Я не могу понять, из-за чего именно, по мнению пользователя «ДокБраунстоун», у меня может возникнуть запор: из-за небольшого количества мета или туалетной бумаги? Запоры меня не пугают. Если такая проблема возникнет, решу ее с помощью слабительного. Все равно питаюсь я плохо. Меня волнует только боль в животе, из-за которой ты сгибаешься пополам, как лист бумаги. Тут еще три ответа.


черепнаякоробка


Re: употребление мета

В интересах здоровья лучше принимать перорально, в таком случае уровень сыворотки крови и нейротоксичности будет невысоким. О да, некто именно этого недостает. Добавь немного кокса в апельсиновый сок или кофе утром и весь день будешь как заведенный. Друзья не говорили некто, что эффект будет не таким убойным?


усовершенствовательб9


Re: употребление мета

Некто слышал, что если глотать мет, то кайф будет просто сногсшибательным. Некто глотает его, и даже при маленьких дозах кайф сильный и длится долго.


снитидикал


Re: употребление мета


эй вы, маленькие нектоши, вылезайте. вам ясно? похоже, тут небезопасно.

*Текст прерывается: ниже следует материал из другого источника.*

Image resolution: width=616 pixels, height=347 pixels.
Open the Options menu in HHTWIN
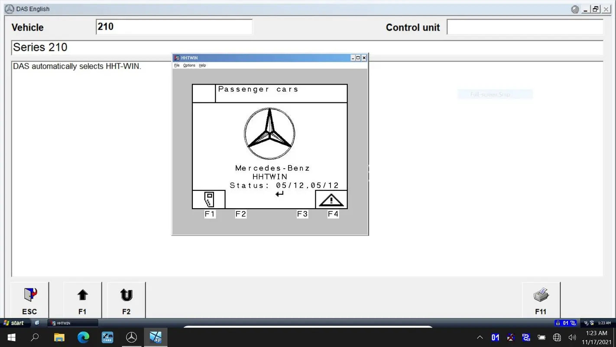click(189, 65)
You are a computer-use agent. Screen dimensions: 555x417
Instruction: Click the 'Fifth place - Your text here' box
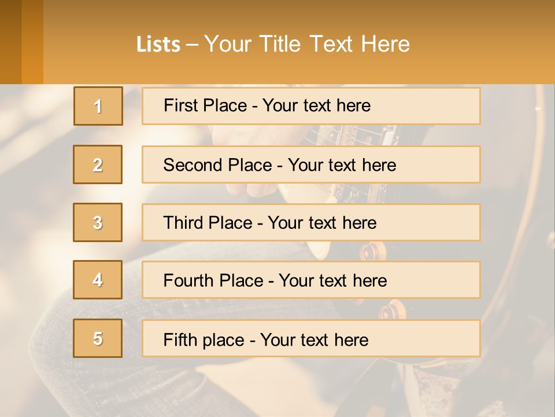tap(311, 339)
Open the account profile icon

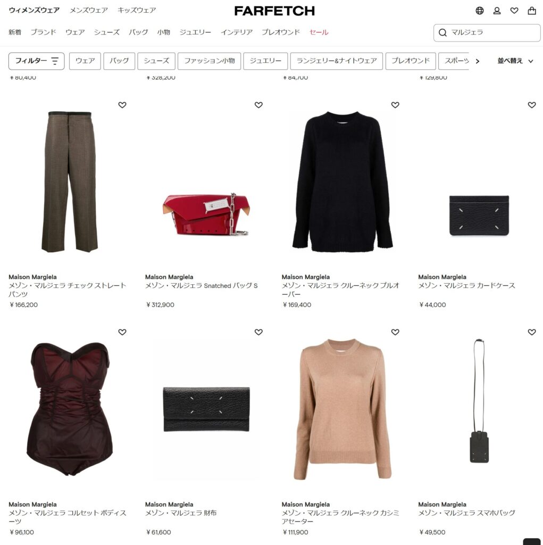(x=497, y=11)
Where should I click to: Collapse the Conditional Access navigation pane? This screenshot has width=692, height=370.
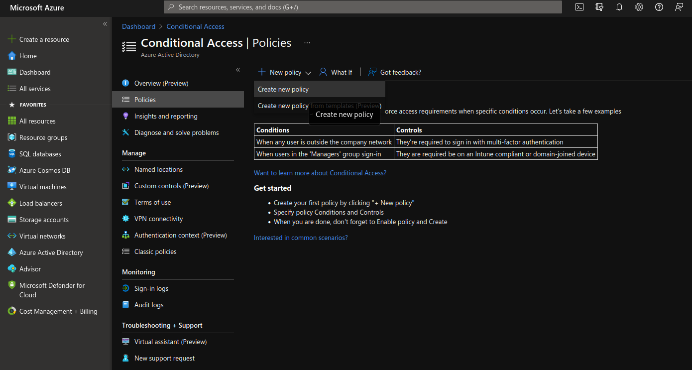tap(238, 70)
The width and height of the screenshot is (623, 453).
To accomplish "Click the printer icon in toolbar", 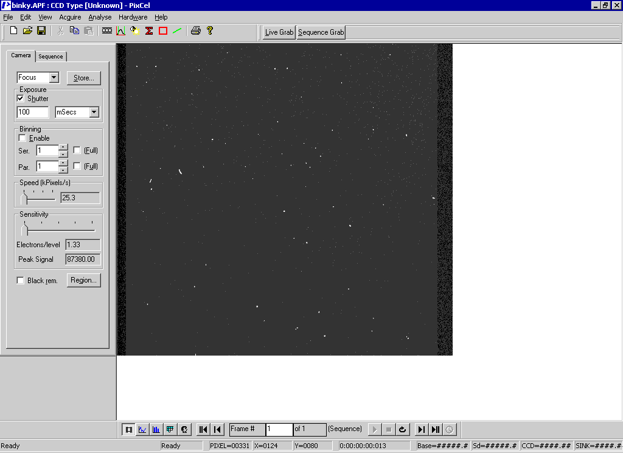I will click(195, 30).
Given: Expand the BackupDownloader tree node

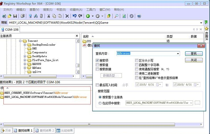Looking at the screenshot, I should coord(25,45).
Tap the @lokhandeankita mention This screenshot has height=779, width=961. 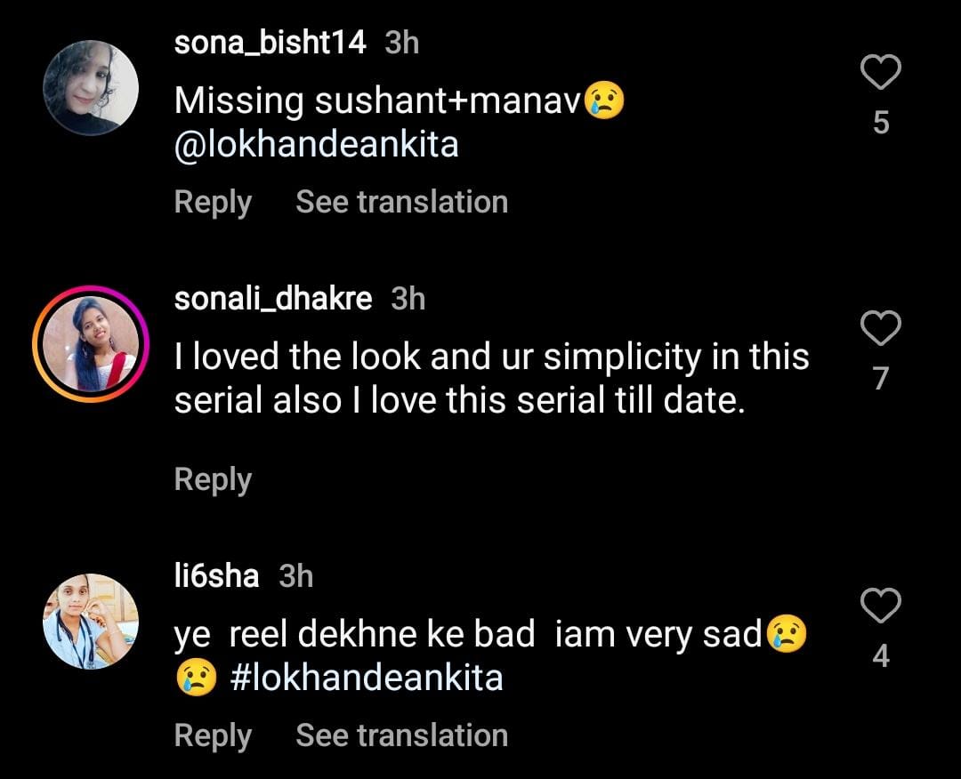click(316, 145)
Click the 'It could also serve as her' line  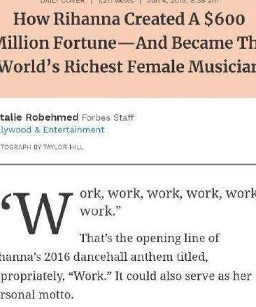tap(183, 276)
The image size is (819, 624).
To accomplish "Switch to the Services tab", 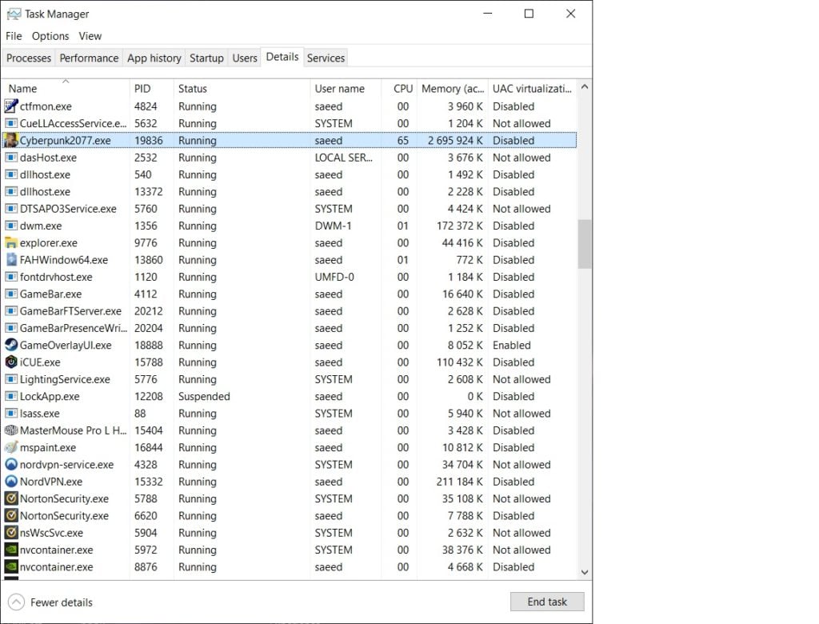I will pyautogui.click(x=326, y=58).
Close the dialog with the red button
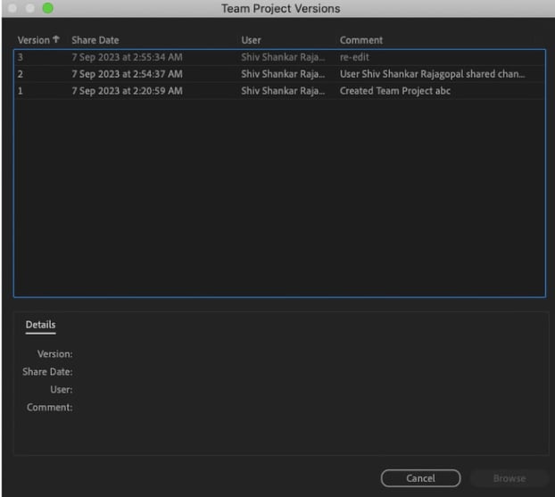The width and height of the screenshot is (555, 497). click(13, 8)
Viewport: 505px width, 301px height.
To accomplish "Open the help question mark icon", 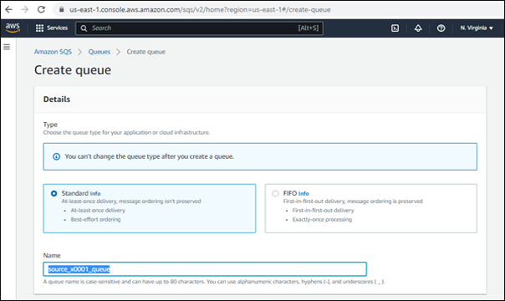I will (441, 28).
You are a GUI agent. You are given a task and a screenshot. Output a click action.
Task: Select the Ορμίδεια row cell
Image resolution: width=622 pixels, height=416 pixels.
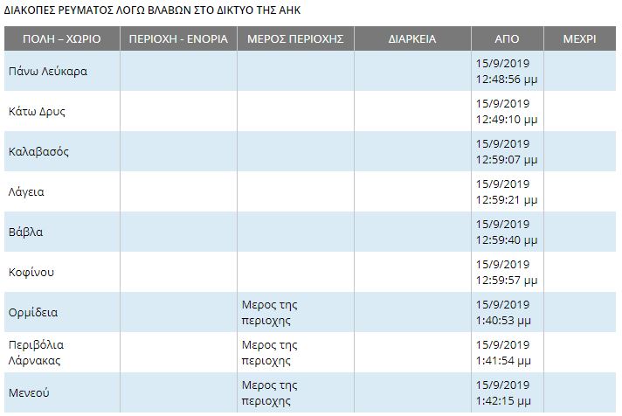(x=33, y=312)
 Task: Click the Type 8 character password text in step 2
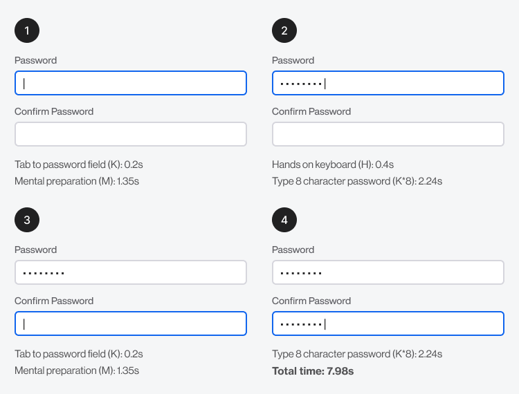coord(357,181)
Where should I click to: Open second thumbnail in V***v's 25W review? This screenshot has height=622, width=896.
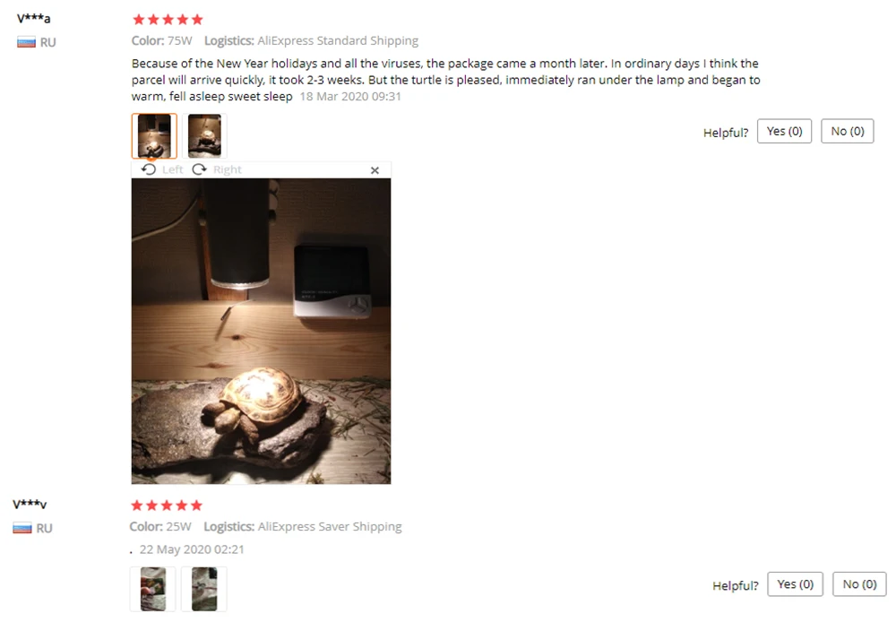click(x=204, y=589)
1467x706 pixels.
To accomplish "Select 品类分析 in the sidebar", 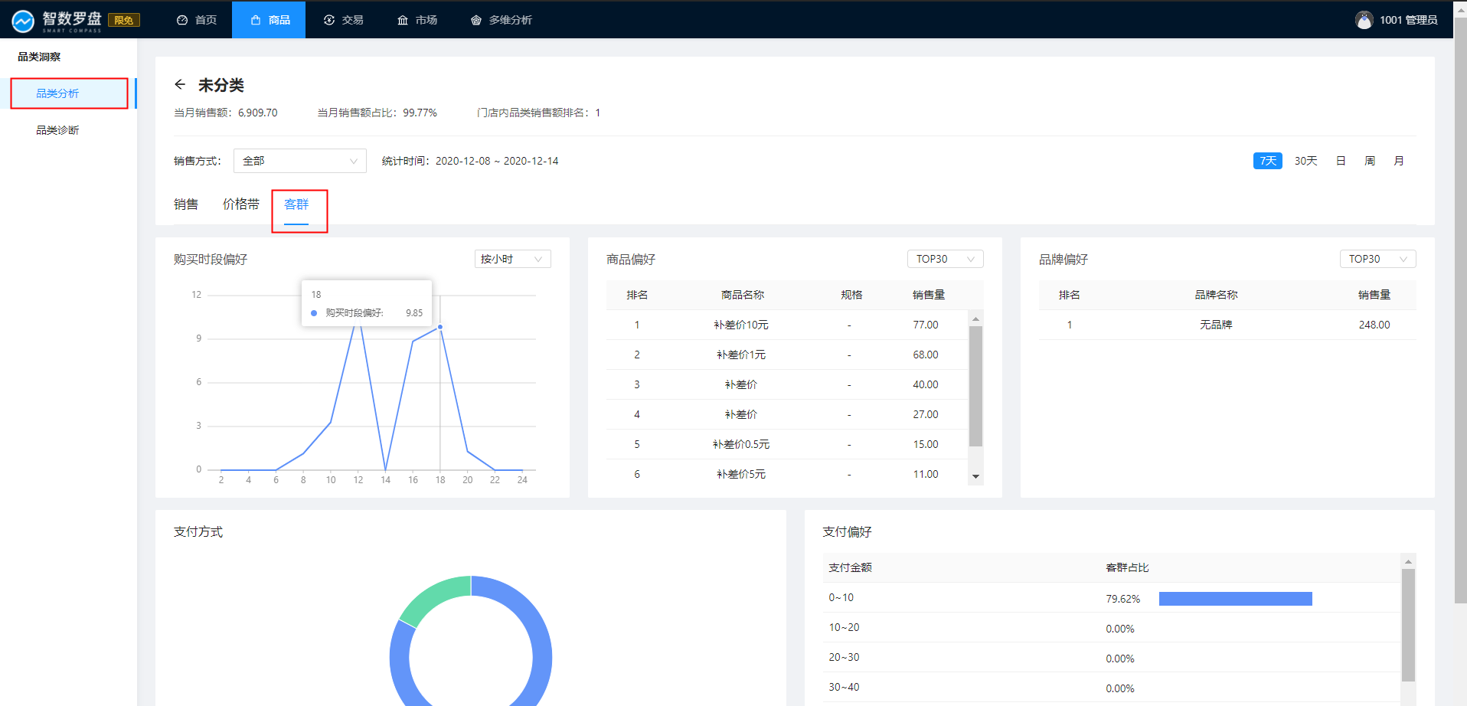I will pyautogui.click(x=57, y=93).

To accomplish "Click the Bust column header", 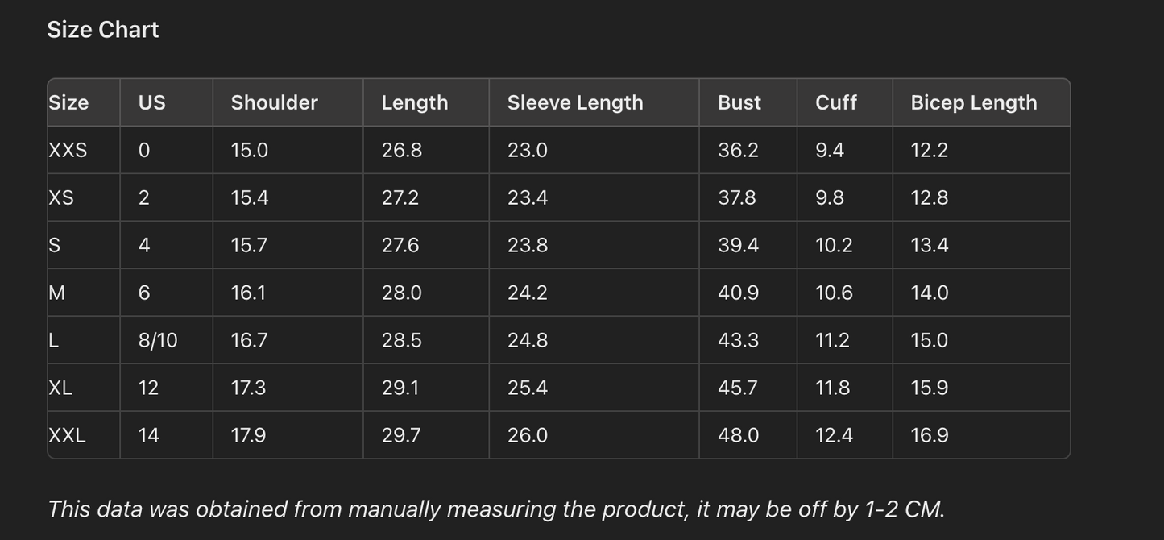I will (739, 102).
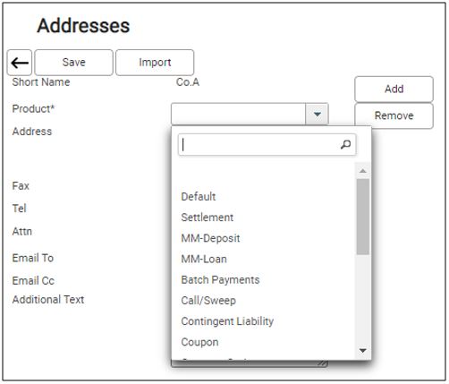Click the Remove button
The image size is (449, 384).
[x=394, y=115]
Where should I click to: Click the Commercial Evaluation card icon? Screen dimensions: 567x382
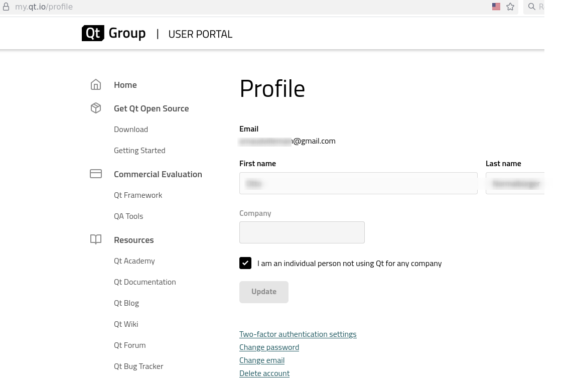click(96, 174)
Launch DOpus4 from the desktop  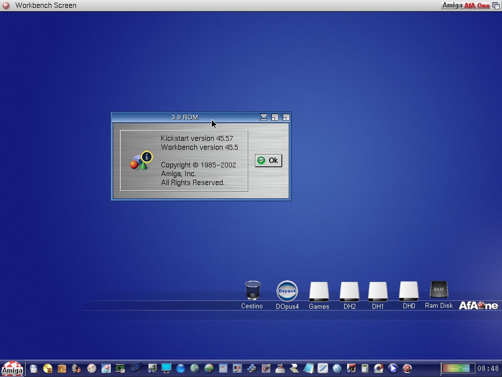click(287, 291)
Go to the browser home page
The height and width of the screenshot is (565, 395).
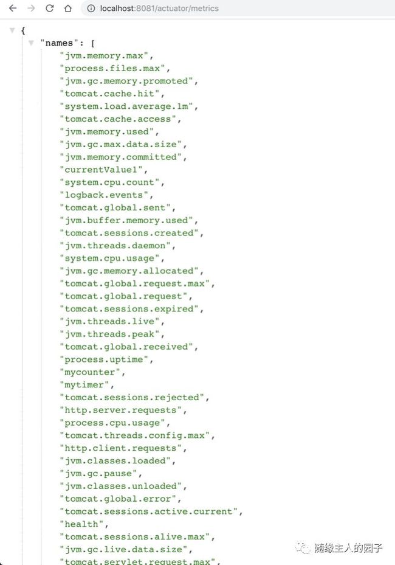[68, 9]
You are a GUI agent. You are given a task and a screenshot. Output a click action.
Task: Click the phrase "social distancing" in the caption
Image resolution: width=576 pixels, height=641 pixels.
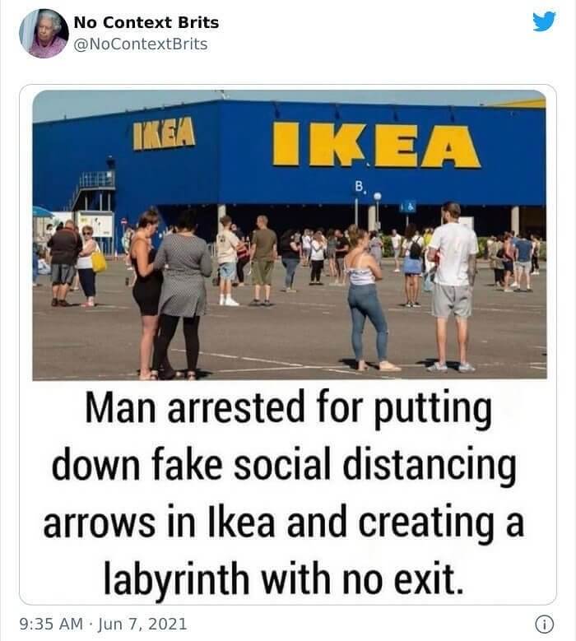[x=374, y=465]
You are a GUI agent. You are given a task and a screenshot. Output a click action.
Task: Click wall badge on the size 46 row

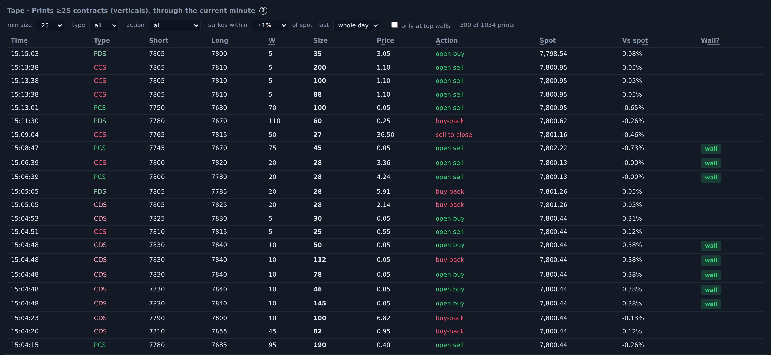(711, 290)
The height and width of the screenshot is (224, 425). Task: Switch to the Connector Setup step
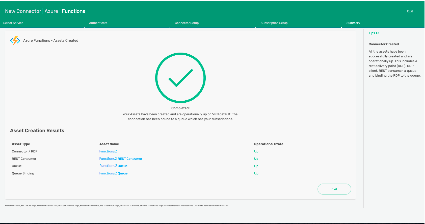click(187, 23)
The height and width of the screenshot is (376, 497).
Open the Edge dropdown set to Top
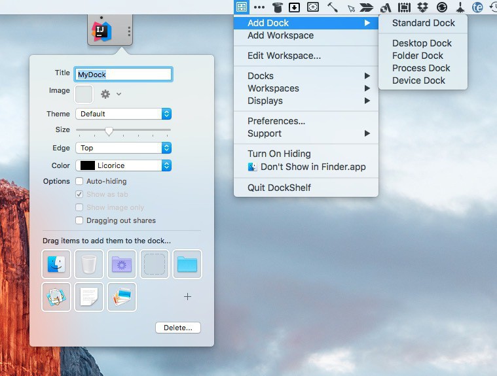click(123, 148)
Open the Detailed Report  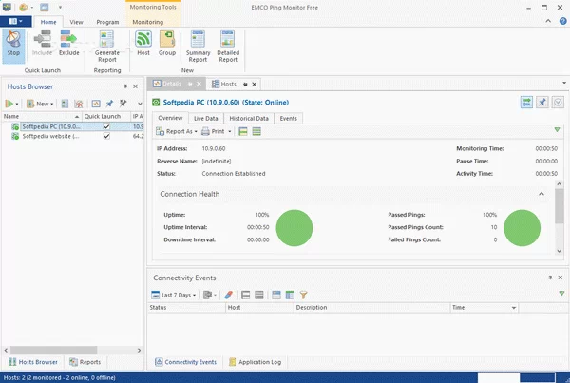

Ответ «черепнойкоробки» меня особенно задевает. Он много писал на форуме и постоянно выводил меня из себя, я психовала из-за него, и мой желудок болел еще сильнее. Он ведь понятия не имеет, о чем говорит, но делает вид, будто такой всезнайка, притворяется, что ему все известно. Что он может взять и измерить сыворотку крови или нейротоксичность так же легко, как взвесить ингредиенты для приготовления капкейков. Сквозь боль я вдруг чувствую легкий приступ голода. Может, все-таки стоит что-нибудь съесть? Или просто представить себе, как ем капкейки, и тогда мне станет легче? Затем на смену мукам голода, порожденным старыми рождественскими воспоминаниями, приходит резкая боль, словно мачете врезается мне в кишки, я вскакиваю и кричу: «Да пошел ты!», обращаясь к монитору компьютера и к пользователю «черепнаякоробка». Я оступаюсь и переворачиваю дурацкое компьютерное кресло Тони, топчу его ботинками Тони, чтобы доломать окончательно, сбрасываю на пол клавиатуру, мышку и все эти дурацкие дерьмовые безделушки, которыми заставлен его системный блок, и топчу их тоже. Я никогда еще не была такой худой, но я все равно давлю и ломаю все своим могучим весом, и предметы хрустят у меня под подошвами, и вдруг весь мир вокруг меня погружается в темноту.


Я говорю Джули, что сломался трансформатор, поэтому в городе отключилось электричество и я приехала к ней.

Я говорю Джули, что ей нечего бояться.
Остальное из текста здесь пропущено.